I hailed another cab and went to the hospital. Needless to say going to a Bolivian hospital was the last thing on my Bolivia Bucketlist. I was pleasantly surprised, it was clean and somewhat modern. Bad news, I had to wait about two hours to be seen. I finally laid down on a bench in the waiting room because I didn’t have the energy to sit-up. I’m pretty sure that got me bumped up in line because only a few minutes later I was seen by a doctor. He too was shocked. I had developed an intestinal infection. I was so tired and weak because my body was unable to absorb any nutrients. He demanded to know why had I waited so long before seeing a doctor? Eh, I thought I just had to stick it out? Bad call, Sarah. The doctor wrote down about a million things I had to go get from the pharmacy. In Bolivia you buy your own medical supplies. Your own needles, antibiotics, syringes, IV fluids, tubing.. the only thing they provide is the alcohol wipes and medical tape. On the plus side you know it is clean. On the con side it’s more effort and more waiting.

Ok, now so all I want to do is fall asleep on the exam table but the doctor is shooing me out the door. Down the hall there is a pharmacy. It feels miles away. I finally make it there and they tell that they don’t have the supplies in their pharmacy I have to go outside of the hospital to the pharmacy across the street. That’s it. Final straw. I’ve lost it. I start to cry but I am so dehydrated that I can’t produce tears. That then made me angry. I go back to my doctor’s office and tell him the pharmacy doesn’t have what I need. He says, fine go across the street. I say, you’re coming with me. You will help. RIGHT. NOW. He was both confused and not at all pleased but I took his arm and made him walk me to the pharmacy, order my supplies and walk me back to the hospital.

I finally get the IV and I kid you not, it was one of best feelings of my life. I literally felt my veins refill. I got a full IVs and was told to still drinks a lot of liquids. I had no idea how bad dehydration could get. My blood pressure returned to normal, my coloring came back and I felt amazing. I ended up spending most of the next three days in bed and had to follow a strict broth and cracker diet for a few days but I was feeling sooooooooooooo much better. Once I got back and the word had spread that I spent the day in the hospital everyone fawned all over me. People brought me crackers and Gatorade and incredibly disgusting but effective electrolyte fluid replacement solutions.

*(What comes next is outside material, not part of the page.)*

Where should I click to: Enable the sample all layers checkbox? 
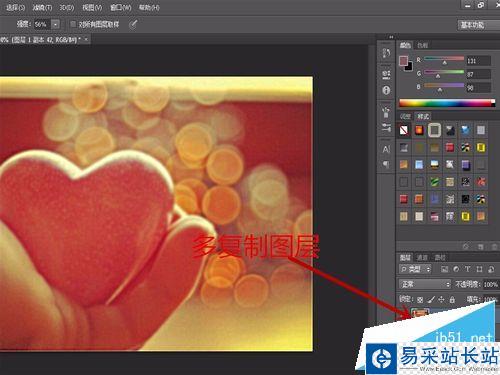[x=73, y=24]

One good thing? The hospital visit, the IV fluids and the 10 days of antibiotics were all less than $30 in total. I have international travel and health insurance but it wasn’t worth the effort of doing paperwork to have that covered. Which just further proves that Dr. Sweatpants was full of it and I’m glad I didn’t pay him!

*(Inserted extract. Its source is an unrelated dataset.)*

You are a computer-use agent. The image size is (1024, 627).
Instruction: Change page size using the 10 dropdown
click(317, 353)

Looking back I feel dumb. I should have seen a doctor sooner. I should have listened to my body. I really should have taken someone with me to see the doctor. That is one thing about solo travel – sometimes to you become a little too independent. While traveling you make fast friends and I just have to remember, it’s ok to ask for help. After that every time someone was sick for more than three days I nagged them into seeing a doctor! We had it all Colitis, E-coli, and just various kind of food poisoning.

I think it speaks incredibly highly of both Sucre and the people I met that even with all the health issues Bolivia was one of my most favorite places on my trip! Since Bolivia I did get some sort of chest infection in Ecuador but I was much better at getting to the doctor and on antibiotics for that right away! And knock on wood… I am safe and healthy in Colombia!